ACTION ITEM = Please repeat exactly the lines from the one containing "Given: Click the Public option label text" to the end of the entries below, both included, and omit all pictures.

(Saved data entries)
- Opening Delimiter -

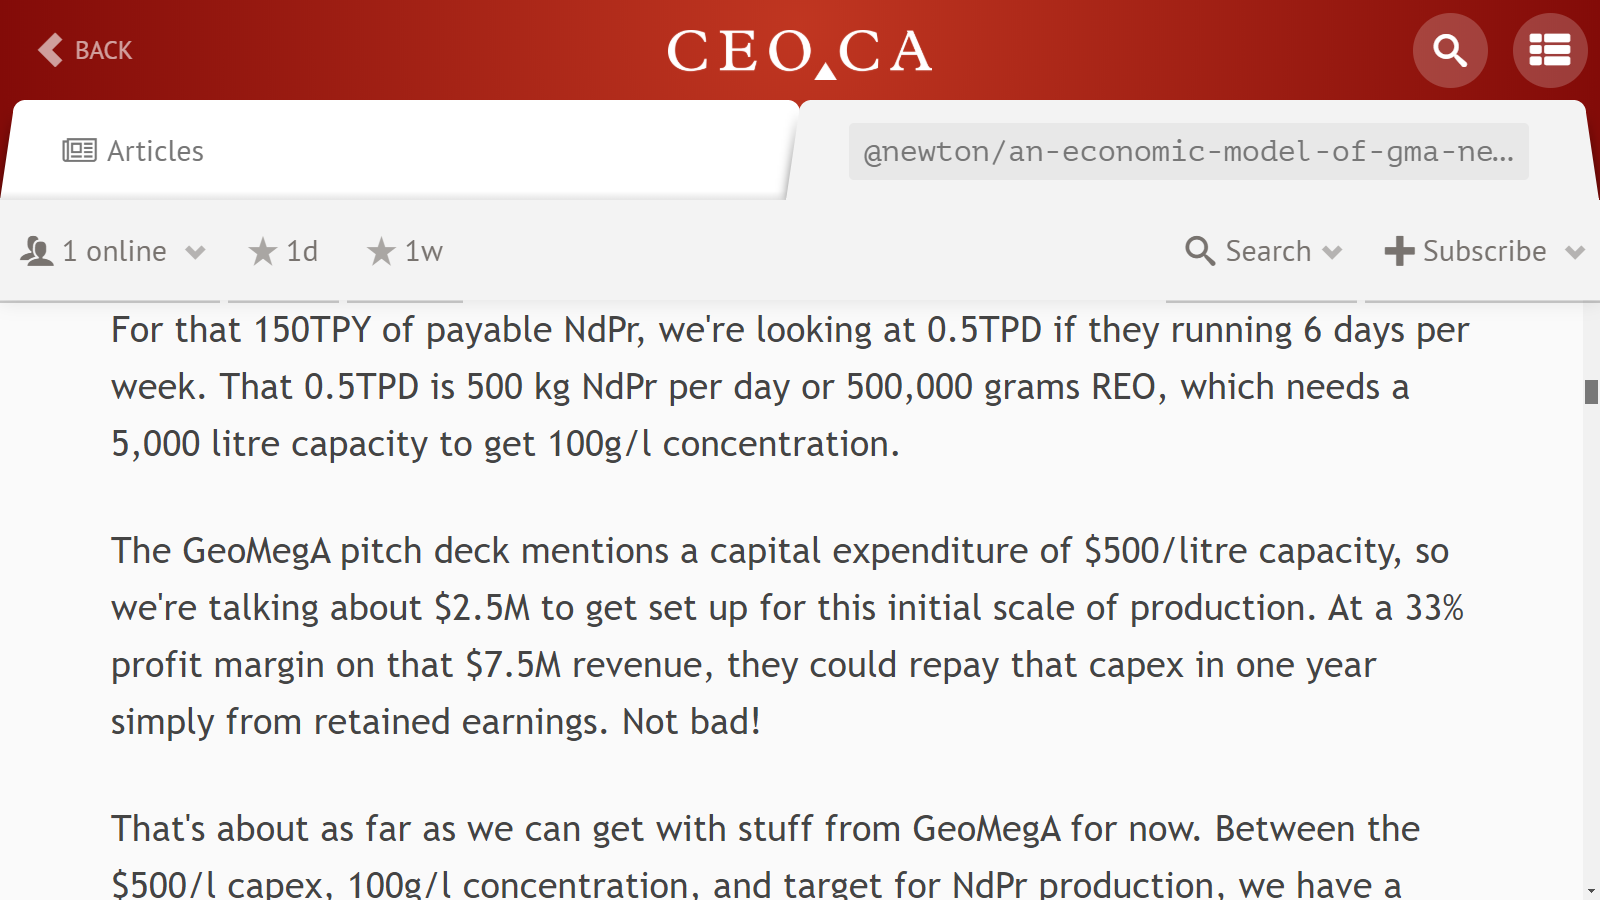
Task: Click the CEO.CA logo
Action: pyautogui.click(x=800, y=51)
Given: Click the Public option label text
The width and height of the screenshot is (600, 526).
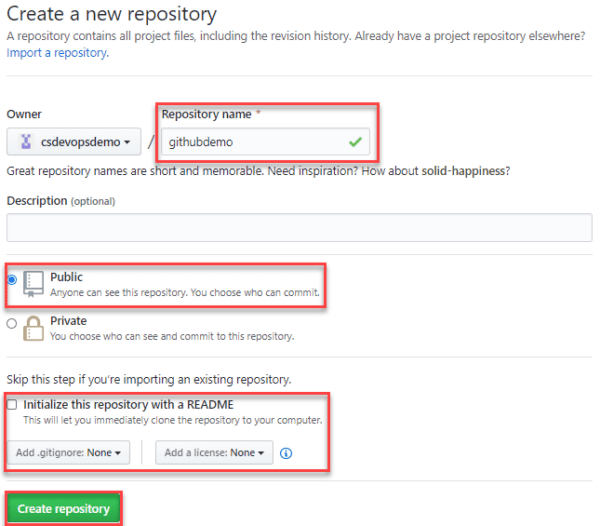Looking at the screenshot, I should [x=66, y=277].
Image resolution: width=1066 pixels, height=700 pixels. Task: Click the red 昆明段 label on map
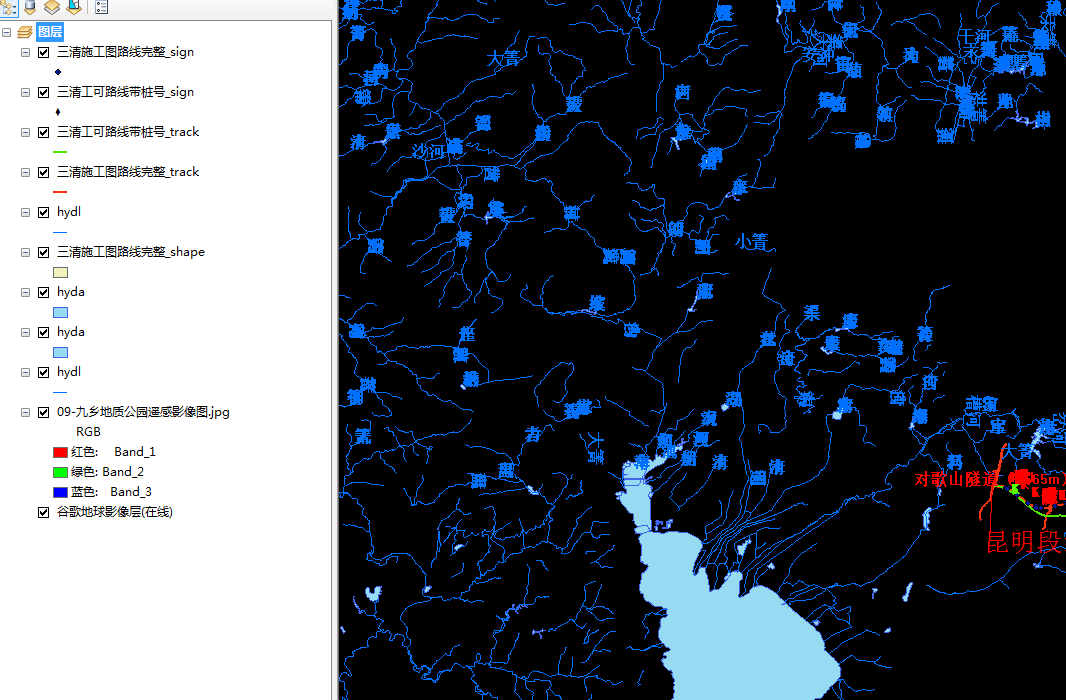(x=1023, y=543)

- Closing Delimiter -

EXERCISE SOLUTION =
Given: Click the Public option label text
The width and height of the screenshot is (600, 526).
Looking at the screenshot, I should [x=66, y=277].
Image resolution: width=1066 pixels, height=700 pixels. Task: Click the red 昆明段 label on map
(x=1023, y=543)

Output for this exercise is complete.